Based on these results, we can highlight the following conclusions:

  • Considerably longer times were observed in the DID registration processes, indicating a significant overhead on the ledger nodes when handling multiple requests.

  • Regarding RAM and CPU usage, we observed that it is not resource-intensive. Therefore, even with an increase in the number of devices sending data, the application should be able to perform these operations without significant issues.

  • Based on our experiments, we found that the maximum RAM required was approximately 180 MB. Furthermore, tests conducted with multiple credential exchanges in parallel do not significantly impact CPU and RAM usage.

In conclusion, the credential exchange process in the Gateway proved to be significantly faster when the DIDs registration in the data collection blockchain was not performed. This is because, in the credential issuance process, once the schema and credential definition are created and registered on the blockchain, this procedure does not need to be repeated. It can be executed only once to generate numerous credentials, which will be signed with the public key stored in the wallet.

It is essential to note that our assessment does not address network latency since the tests are conducted on the same computer. Furthermore, outcomes may vary depending on the individual resources of each computer.

As a result, we conclude that the blockchain registration overhead will be the primary factor affecting performance. If evidence registration on the blockchain is necessary to compose the credential, this may pose a scalability challenge. Therefore, it is essential to evaluate the necessity of this step or consider alternative proposals aimed at reducing the overhead on the distributed ledger. However, the presented results are promising and suggest that issuing credentials on a large scale for IoT devices is feasible.

6 Conclusion

This study proposed an innovative Gateway architecture to integrate IoT devices with limited resources in Self-Sovereign Identity (SSI) technologies. The architecture enables data certification by facilitating the issuance of verifiable credentials (VCs) based on data collected from IoT environments and utilizing a distributed verifiable registry to identify devices. These attributes position it as a relevant solution with significant potential for applications requiring data ownership assurance in these environments. As a result, the proposed architecture ensures reliability, integrity, and traceability of information, crucial factors for data custody, especially in scenarios involving forensic areas and IoT devices.

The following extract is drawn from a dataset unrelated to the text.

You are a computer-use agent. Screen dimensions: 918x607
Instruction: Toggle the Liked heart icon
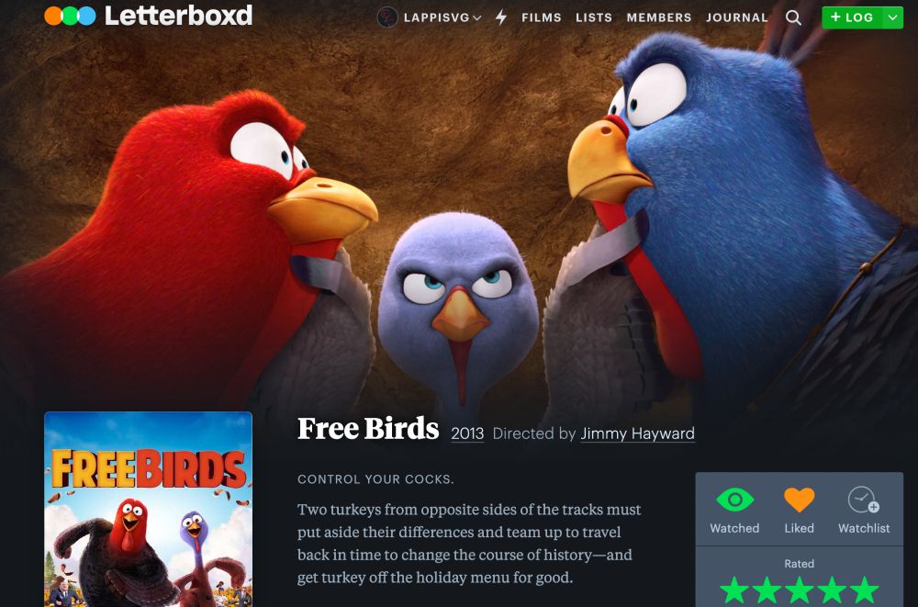point(800,500)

Compared to the vast array of related works presented, our study stands out as a comprehensive solution for verifying data integrity in IoT devices, explicitly focusing on applying SSI to address these challenges. While numerous studies have tackled specific issues related to IoT, such as security, access control, and communication efficiency in various scenarios [19,20,21,22,23,24,25,26,27,28], our approach is unique in its exclusive concentration on the challenges related to resource-constrained IoT devices and data custody in these environments. This enables us to provide a reliable solution to enhance IoT applications and facilitate secure data sharing.

The robustness of the results and insights obtained from the performance metrics analysis validates the effectiveness and reliability of our architecture, as well as provides guidelines for future optimizations. In addition, future studies in this field will focus on implementing a client for our application running directly on IoT devices, exploring ways to optimize energy consumption and network utilization. Additionally, we consider the possibility of comparing our proposals with solutions in other domains and conducting scalability and application analyses in real-world scenarios.